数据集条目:
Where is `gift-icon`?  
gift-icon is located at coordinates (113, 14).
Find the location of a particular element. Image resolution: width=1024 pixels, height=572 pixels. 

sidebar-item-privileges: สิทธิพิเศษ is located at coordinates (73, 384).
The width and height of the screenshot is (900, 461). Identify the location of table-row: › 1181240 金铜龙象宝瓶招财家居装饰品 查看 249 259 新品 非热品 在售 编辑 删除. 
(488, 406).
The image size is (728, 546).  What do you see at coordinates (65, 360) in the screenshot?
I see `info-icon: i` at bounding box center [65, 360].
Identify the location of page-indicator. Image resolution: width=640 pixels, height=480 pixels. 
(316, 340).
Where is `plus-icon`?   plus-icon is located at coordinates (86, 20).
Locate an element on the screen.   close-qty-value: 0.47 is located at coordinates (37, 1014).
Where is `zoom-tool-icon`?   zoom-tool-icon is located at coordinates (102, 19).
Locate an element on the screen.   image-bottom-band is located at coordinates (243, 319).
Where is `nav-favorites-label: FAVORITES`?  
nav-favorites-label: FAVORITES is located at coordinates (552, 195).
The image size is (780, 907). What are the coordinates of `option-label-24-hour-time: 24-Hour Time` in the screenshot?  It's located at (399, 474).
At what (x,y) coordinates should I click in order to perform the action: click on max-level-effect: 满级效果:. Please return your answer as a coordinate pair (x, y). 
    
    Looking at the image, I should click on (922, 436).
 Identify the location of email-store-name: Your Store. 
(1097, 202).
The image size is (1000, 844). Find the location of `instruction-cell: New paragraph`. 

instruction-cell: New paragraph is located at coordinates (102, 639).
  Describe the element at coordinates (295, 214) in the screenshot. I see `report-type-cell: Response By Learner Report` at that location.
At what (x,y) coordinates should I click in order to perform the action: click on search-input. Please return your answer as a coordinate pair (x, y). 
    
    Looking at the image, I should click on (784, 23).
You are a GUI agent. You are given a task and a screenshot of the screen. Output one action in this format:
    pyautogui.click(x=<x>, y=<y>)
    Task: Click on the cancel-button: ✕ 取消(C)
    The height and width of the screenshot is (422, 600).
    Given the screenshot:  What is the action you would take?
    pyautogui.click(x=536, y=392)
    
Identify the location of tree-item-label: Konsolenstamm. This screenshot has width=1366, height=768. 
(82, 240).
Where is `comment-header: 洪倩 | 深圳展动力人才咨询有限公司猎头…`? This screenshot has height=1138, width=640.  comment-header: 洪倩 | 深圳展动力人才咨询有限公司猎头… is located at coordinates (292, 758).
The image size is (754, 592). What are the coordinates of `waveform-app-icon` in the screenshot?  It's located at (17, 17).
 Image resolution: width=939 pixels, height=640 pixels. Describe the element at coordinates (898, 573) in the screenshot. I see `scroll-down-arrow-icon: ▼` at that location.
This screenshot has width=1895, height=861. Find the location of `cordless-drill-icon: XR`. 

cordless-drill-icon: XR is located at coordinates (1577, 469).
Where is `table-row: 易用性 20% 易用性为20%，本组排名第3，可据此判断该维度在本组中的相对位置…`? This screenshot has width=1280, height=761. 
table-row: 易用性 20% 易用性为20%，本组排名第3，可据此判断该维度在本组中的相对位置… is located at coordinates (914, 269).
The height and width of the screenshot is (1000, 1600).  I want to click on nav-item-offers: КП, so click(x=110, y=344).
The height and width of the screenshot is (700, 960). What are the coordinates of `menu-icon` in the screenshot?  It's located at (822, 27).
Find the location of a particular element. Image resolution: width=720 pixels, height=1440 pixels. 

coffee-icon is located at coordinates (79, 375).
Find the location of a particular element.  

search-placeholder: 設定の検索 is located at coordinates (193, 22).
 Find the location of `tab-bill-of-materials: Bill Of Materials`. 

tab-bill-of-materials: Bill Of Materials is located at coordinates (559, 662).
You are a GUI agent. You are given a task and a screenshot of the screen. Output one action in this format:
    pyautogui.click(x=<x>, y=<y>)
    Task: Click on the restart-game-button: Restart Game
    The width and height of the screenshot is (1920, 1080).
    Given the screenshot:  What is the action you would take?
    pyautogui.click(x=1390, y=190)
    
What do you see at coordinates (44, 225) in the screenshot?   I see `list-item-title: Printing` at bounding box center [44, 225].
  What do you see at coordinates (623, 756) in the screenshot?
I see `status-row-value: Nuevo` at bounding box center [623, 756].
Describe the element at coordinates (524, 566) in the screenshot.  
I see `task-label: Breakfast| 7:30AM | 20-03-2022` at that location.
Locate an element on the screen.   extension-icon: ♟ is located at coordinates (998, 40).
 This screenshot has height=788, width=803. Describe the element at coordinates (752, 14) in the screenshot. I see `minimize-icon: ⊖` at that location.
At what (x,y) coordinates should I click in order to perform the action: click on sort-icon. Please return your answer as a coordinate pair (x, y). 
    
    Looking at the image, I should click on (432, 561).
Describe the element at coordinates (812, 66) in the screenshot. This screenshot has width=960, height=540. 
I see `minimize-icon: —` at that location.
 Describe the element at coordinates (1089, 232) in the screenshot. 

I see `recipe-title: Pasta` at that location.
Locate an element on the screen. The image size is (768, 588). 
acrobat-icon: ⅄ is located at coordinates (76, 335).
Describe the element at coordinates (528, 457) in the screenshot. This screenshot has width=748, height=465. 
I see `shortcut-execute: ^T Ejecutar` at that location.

* [任务要求] 将以上全部数据逐行原样誊录，不得作任何改动。

* [练习答案]
Where is `gift-icon`?  
gift-icon is located at coordinates (113, 14).
Find the location of a particular element. Image resolution: width=1024 pixels, height=572 pixels. 

sidebar-item-privileges: สิทธิพิเศษ is located at coordinates (73, 384).
The width and height of the screenshot is (900, 461). Identify the location of table-row: › 1181240 金铜龙象宝瓶招财家居装饰品 查看 249 259 新品 非热品 在售 编辑 删除. 
(488, 406).
The image size is (728, 546).  What do you see at coordinates (65, 360) in the screenshot?
I see `info-icon: i` at bounding box center [65, 360].
Identify the location of page-indicator. Image resolution: width=640 pixels, height=480 pixels. 
(316, 340).
Where is `plus-icon`?   plus-icon is located at coordinates (86, 20).
Locate an element on the screen.   close-qty-value: 0.47 is located at coordinates (37, 1014).
Where is `zoom-tool-icon`?   zoom-tool-icon is located at coordinates (102, 19).
Locate an element on the screen.   image-bottom-band is located at coordinates (243, 319).
Where is `nav-favorites-label: FAVORITES`?  
nav-favorites-label: FAVORITES is located at coordinates (552, 195).
The image size is (780, 907). What are the coordinates of `option-label-24-hour-time: 24-Hour Time` in the screenshot?  It's located at (399, 474).
At what (x,y) coordinates should I click in order to perform the action: click on max-level-effect: 满级效果:. Please return your answer as a coordinate pair (x, y). 
    
    Looking at the image, I should click on (922, 436).
 Identify the location of email-store-name: Your Store. 
(1097, 202).
The image size is (1000, 844). Find the location of `instruction-cell: New paragraph`. 

instruction-cell: New paragraph is located at coordinates (102, 639).
  Describe the element at coordinates (295, 214) in the screenshot. I see `report-type-cell: Response By Learner Report` at that location.
At what (x,y) coordinates should I click in order to perform the action: click on search-input. Please return your answer as a coordinate pair (x, y). 
    
    Looking at the image, I should click on (784, 23).
You are a GUI agent. You are given a task and a screenshot of the screen. Output one action in this format:
    pyautogui.click(x=<x>, y=<y>)
    Task: Click on the cancel-button: ✕ 取消(C)
    The height and width of the screenshot is (422, 600).
    Given the screenshot:  What is the action you would take?
    pyautogui.click(x=536, y=392)
    
Identify the location of tree-item-label: Konsolenstamm. This screenshot has width=1366, height=768. 
(82, 240).
Where is `comment-header: 洪倩 | 深圳展动力人才咨询有限公司猎头…`? This screenshot has height=1138, width=640.  comment-header: 洪倩 | 深圳展动力人才咨询有限公司猎头… is located at coordinates (292, 758).
The image size is (754, 592). What are the coordinates of `waveform-app-icon` in the screenshot?  It's located at (17, 17).
 Image resolution: width=939 pixels, height=640 pixels. Describe the element at coordinates (898, 573) in the screenshot. I see `scroll-down-arrow-icon: ▼` at that location.
This screenshot has width=1895, height=861. Find the location of `cordless-drill-icon: XR`. 

cordless-drill-icon: XR is located at coordinates (1577, 469).
Where is `table-row: 易用性 20% 易用性为20%，本组排名第3，可据此判断该维度在本组中的相对位置…`? This screenshot has width=1280, height=761. 
table-row: 易用性 20% 易用性为20%，本组排名第3，可据此判断该维度在本组中的相对位置… is located at coordinates (914, 269).
The height and width of the screenshot is (1000, 1600).  I want to click on nav-item-offers: КП, so click(x=110, y=344).
The height and width of the screenshot is (700, 960). What are the coordinates of `menu-icon` in the screenshot?  It's located at (822, 27).
Find the location of a particular element. Image resolution: width=720 pixels, height=1440 pixels. 

coffee-icon is located at coordinates (79, 375).
Find the location of a particular element.  

search-placeholder: 設定の検索 is located at coordinates (193, 22).
 Find the location of `tab-bill-of-materials: Bill Of Materials`. 

tab-bill-of-materials: Bill Of Materials is located at coordinates (559, 662).
You are a GUI agent. You are given a task and a screenshot of the screen. Output one action in this format:
    pyautogui.click(x=<x>, y=<y>)
    Task: Click on the restart-game-button: Restart Game
    The width and height of the screenshot is (1920, 1080).
    Given the screenshot:  What is the action you would take?
    pyautogui.click(x=1390, y=190)
    
What do you see at coordinates (44, 225) in the screenshot?   I see `list-item-title: Printing` at bounding box center [44, 225].
  What do you see at coordinates (623, 756) in the screenshot?
I see `status-row-value: Nuevo` at bounding box center [623, 756].
Describe the element at coordinates (524, 566) in the screenshot.  
I see `task-label: Breakfast| 7:30AM | 20-03-2022` at that location.
Locate an element on the screen.   extension-icon: ♟ is located at coordinates (998, 40).
 This screenshot has height=788, width=803. Describe the element at coordinates (752, 14) in the screenshot. I see `minimize-icon: ⊖` at that location.
At what (x,y) coordinates should I click in order to perform the action: click on sort-icon. Please return your answer as a coordinate pair (x, y). 
    
    Looking at the image, I should click on (432, 561).
Describe the element at coordinates (812, 66) in the screenshot. This screenshot has width=960, height=540. 
I see `minimize-icon: —` at that location.
 Describe the element at coordinates (1089, 232) in the screenshot. 

I see `recipe-title: Pasta` at that location.
Locate an element on the screen. The image size is (768, 588). 
acrobat-icon: ⅄ is located at coordinates (76, 335).
Describe the element at coordinates (528, 457) in the screenshot. This screenshot has width=748, height=465. 
I see `shortcut-execute: ^T Ejecutar` at that location.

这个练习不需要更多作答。